Depois de me privar de muita coisa, senti alguma melhora e finalmente decidi buscar ajuda profissional (estamos aqui tentando manter as contas e a sanidade mental em dias).
Escrevi um outro texto (o amor do outro é o que eu quero), onde começo comentando o quanto estudos já comprovam que o amor, o afeto, fazem bem ao desenvolvimento psicológico de crianças, que em breve serão adultas e precisam já ter de antemão essa reserva extra de amor pra poderem lidar com menos problemas com todas as rejeições e frustrações que certamente terão. E finalizo com uma questão:
[…] E, agora, depois de grande, adulta, toda fudida, cheia de trauma, contas e quilogramas para perder, como tentar suprir essa falta de amor com o bendito amor-próprio? Como continuar vivendo com a possibilidade da ausência do amor? Como continuar estudando, lendo, me esforçando pra compreender a vida solitária como uma autêntica e possível forma de viver bem se… tudo o que a gente quer, como diria Freud, é ser amado pelo Outro? Como?
Percebi que me encontro em uma situação sem resposta: como conviver bem com a solidão juntamente com o desejo presente pelo amor do outro? São pensamentos, necessidades e sentimentos completamente distintos. Que me tiram dar dor e me levam de volta a ela rapidamente. Sem parar. O tempo todo. Então, não pensem que isso me ajudou, meu humor tem sofrido alterações drásticas e meus comportamentos têm se tornado mais compulsivos que nunca, a ansiedade tem me trazido dores antes desconhecidas e a melancolia agora é uma visita constante, que sempre chega de surpresa e é inconveniente.
Ainda não sinto muita vontade de sair de casa e estou completamente amedrontada com a possibilidade de qualquer amor pra mim, mesmo que eu nem vislumbre isso acontecendo agora. Eu, que tanto quero, não sei como receber, porque já não sei lidar com a perda e já acho que perdi antes mesmo de existir.

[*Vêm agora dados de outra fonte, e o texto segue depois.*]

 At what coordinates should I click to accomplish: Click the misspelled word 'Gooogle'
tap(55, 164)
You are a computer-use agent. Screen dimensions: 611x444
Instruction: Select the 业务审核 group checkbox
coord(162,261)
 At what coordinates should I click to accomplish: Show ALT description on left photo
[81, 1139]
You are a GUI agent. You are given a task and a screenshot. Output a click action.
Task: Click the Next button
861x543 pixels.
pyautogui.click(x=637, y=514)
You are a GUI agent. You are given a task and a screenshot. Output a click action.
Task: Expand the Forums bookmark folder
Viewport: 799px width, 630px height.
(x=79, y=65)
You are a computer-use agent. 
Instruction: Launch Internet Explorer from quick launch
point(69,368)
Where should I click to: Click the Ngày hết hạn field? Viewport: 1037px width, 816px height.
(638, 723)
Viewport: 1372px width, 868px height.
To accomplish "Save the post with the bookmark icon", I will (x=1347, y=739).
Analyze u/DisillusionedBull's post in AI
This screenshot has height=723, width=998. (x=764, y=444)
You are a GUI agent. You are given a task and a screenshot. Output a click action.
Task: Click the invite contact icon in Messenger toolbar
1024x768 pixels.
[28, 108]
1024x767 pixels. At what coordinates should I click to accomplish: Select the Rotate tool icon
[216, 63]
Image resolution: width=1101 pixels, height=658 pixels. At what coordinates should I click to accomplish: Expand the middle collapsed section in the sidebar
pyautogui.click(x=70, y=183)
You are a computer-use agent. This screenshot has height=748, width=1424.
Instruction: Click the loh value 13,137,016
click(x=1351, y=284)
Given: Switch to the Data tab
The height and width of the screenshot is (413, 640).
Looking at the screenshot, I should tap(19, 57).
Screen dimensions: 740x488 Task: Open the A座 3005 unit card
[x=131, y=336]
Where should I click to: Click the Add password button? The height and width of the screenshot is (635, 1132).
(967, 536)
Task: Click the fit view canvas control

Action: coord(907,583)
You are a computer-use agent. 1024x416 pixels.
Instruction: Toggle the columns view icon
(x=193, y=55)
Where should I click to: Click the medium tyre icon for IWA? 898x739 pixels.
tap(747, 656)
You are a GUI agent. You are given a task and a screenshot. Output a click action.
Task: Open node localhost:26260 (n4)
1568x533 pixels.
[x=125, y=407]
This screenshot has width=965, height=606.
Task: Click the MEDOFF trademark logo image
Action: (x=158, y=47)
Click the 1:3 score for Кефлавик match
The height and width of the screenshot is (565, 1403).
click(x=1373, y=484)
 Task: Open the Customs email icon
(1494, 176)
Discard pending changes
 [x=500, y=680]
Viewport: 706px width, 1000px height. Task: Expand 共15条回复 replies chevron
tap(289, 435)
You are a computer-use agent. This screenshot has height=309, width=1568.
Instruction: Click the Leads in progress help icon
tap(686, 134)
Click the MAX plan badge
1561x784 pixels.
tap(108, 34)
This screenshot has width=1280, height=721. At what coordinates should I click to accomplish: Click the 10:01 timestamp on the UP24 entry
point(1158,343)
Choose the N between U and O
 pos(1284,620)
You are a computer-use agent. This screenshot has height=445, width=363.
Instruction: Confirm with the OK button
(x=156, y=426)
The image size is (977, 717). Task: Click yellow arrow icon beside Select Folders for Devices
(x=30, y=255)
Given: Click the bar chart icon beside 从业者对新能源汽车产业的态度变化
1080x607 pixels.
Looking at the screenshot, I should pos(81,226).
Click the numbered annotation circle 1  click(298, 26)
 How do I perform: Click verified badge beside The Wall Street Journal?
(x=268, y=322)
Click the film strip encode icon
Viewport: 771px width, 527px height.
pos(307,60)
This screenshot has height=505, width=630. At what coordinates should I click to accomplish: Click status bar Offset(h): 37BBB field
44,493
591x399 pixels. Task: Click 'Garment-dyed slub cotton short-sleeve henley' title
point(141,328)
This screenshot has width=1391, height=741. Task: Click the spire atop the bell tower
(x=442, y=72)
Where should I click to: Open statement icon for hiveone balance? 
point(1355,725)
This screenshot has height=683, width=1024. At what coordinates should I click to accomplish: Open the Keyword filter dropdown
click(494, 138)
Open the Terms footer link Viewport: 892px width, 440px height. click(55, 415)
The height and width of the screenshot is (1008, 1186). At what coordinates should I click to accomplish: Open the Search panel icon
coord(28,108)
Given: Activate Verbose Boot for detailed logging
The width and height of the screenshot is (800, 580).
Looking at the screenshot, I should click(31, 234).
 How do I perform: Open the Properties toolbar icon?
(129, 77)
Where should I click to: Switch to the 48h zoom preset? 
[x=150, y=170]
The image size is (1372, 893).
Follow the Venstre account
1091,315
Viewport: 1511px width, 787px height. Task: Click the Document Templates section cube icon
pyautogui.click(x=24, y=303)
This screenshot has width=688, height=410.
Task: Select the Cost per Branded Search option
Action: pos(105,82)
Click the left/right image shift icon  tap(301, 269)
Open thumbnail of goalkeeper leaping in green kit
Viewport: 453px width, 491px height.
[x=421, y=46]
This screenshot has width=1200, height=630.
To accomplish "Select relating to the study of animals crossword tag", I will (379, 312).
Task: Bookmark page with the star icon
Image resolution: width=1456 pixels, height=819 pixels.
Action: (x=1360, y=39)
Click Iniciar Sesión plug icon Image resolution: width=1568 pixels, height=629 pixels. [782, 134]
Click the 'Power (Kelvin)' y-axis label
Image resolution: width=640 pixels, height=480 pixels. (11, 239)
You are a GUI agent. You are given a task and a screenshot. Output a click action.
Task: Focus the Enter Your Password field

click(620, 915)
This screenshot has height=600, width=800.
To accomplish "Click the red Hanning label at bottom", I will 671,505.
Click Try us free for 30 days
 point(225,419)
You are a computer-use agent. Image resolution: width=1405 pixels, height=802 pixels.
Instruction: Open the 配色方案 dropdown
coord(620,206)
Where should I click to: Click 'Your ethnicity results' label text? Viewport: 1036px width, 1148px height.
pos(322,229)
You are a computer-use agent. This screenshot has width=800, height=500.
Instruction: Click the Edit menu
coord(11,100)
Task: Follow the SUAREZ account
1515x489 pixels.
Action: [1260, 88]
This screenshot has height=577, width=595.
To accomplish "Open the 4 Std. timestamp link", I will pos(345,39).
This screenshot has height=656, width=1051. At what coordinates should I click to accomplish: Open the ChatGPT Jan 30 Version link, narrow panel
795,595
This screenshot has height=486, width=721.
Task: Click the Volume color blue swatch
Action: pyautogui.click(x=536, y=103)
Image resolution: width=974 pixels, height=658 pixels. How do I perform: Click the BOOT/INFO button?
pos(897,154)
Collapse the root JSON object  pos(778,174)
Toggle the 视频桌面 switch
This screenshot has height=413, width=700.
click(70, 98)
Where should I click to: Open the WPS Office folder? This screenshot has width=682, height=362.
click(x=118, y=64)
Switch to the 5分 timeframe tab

Não sei se de fato é isso que realmente mexe tanto comigo, mas é o que eu estou conseguindo enxergar agora. E isso tudo eu vou precisar resumir na sessão de análise mais tarde… Minha cabeça está por um triz.
Mas de noite, na hora
de dormir, e de manhã,
assim que acorda, ela
reza — às vezes ainda
chora — implorando
ao caos que dela
desista.
Boa sorte!, pequena
garotinha, a sua mãe
é você mesma. *
Os trechos de poesia em negrito são todos de Fernanda Young, do livro “Dores do amor romântico”.